No woman would ever send a reply-paid telegram. She would have come. (Wisteria Lodge)

He has eliminated the idea of a woman sending a telegram as impossible! Thus, of course, it had to be a man. And it does turn out to be a man, but that is no testament to Holmes’ assumption being a safe one, simply to Conan Doyle’s commitment to showing Holmes as an (almost) infallible genius – and, perhaps, his lack of commitment to coming up with properly thought-out demonstrations of this. An even more egregious example of Holmes’ presumptuousness is from The Blue Carbuncle. He can declare that a large hat he finds must be the possession of an “intellectual”. Why?: “‘It is a question of cubic capacity,’ said he. ‘A man with so large a brain must have something in it.'” It has been said that Holmes’ reasoning is effectively not deductive but abductive, or reasoning to the best explanation, but often he falls far below even this lesser standard.
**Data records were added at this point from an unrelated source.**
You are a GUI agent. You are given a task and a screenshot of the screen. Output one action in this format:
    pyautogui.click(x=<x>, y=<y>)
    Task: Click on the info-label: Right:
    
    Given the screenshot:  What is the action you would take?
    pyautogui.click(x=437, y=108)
Holmes, in short, is something of a quack, setting up as a professional science what often amounts to simple jumping to conclusions based on generalisations. Yet we all still love Holmes. Even I do. It is perhaps rather pedantic to find fault in the way I have done. This is not a real person, after all, but a fictional character. By his manner, his attitudes, his wit, and his explication of a certain worldview and a certain way of being-in-the-world, he fulfils our idea of a Hero. But also he quite nicely illustrates, as, probably, do most acknowledged real-life heroes, the difference between appearing to be heroic, and actually putting that into practice. So anyone intent on being “system Holmes” 24-7 should realize that not only is it a hard thing to be, it proved impossible to even write for Conan Doyle, whose Holmes is really most Holmes when he’s talking about being Holmes, rather than being Holmes.